**Work task**
In the homesteading text, take the passage that begins at the words "Having a monthly to-do list in" and stops after "love monthly planning!". Write it out again with "efficient" changed to "productive".

**Text under study**
++++++

We love homesteading tips that help you break things down month by month, giving you a plan you can follow year-round.

Homesteading April to-do List

Homesteading is a great way to live a self-sufficient lifestyle, and every year, it gets more and more popular among folks of every age. It encourages self-sufficiency and independence, allowing you to rely less on the stores. The older I get the more I enjoy being a homesteader because the food I eat is healthier, the work I do is more enjoyable, and the skills I learn I can pass on to my kids and grandkids.

Staying on top of everything that needs to be done can be overwhelming, and that is why I rely on our monthly lists so much. Each month, I focus on the list, ensuring that all areas of our setup get the attention needed, leaving nothing random to fall through the cracks.

Importance of Having a Monthly To-Do List

Having a monthly to-do list in homesteading is a great way to be efficient without being overwhelmed. It allows you to plan better because you will use the year and the weather to decide what project belongs where. Here are a few more reasons why we love monthly planning!

++++++

**The data**
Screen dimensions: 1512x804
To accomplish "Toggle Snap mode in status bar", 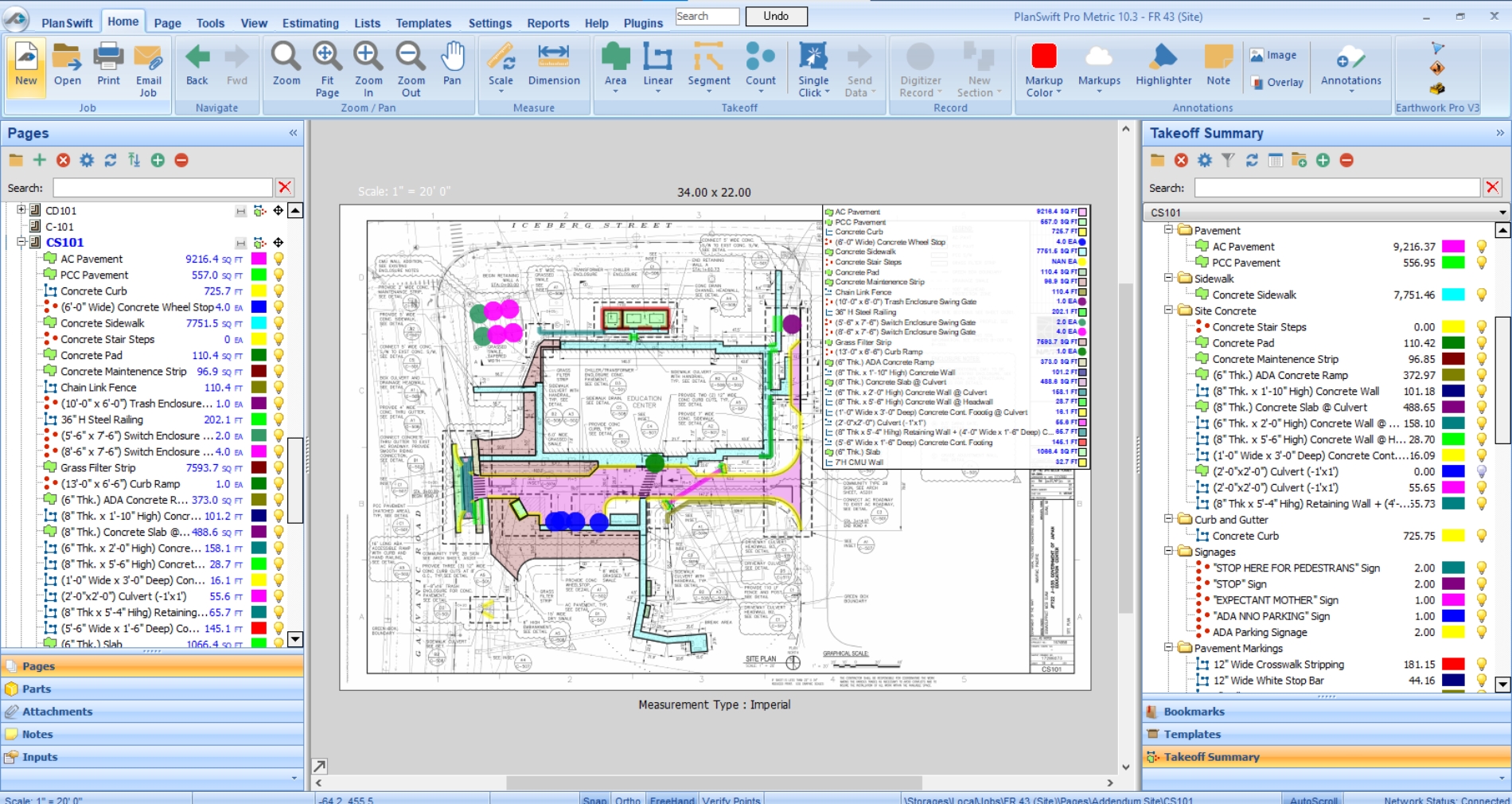I will coord(594,799).
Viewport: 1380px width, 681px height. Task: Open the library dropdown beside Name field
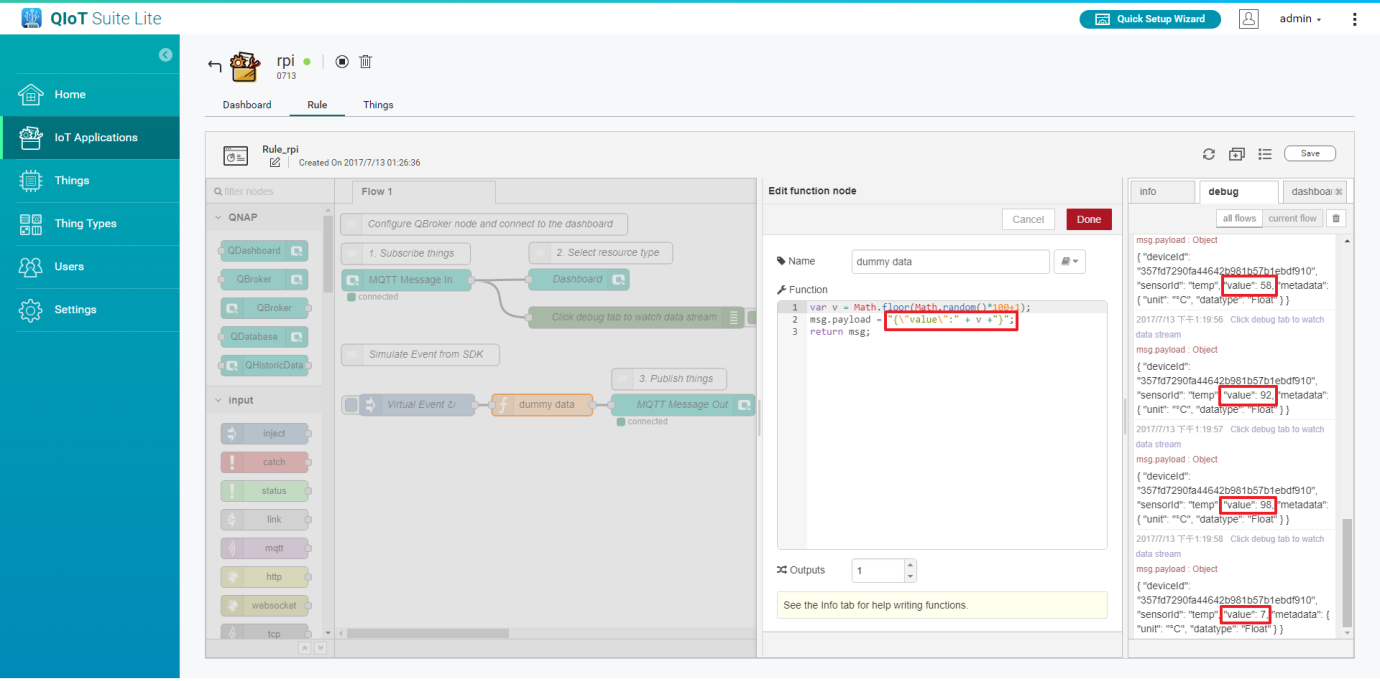(1069, 261)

++++++

**Response to the task**
Having a monthly to-do list in homesteading is a great way to be productive without being overwhelmed. It allows you to plan better because you will use the year and the weather to decide what project belongs where. Here are a few more reasons why we love monthly planning!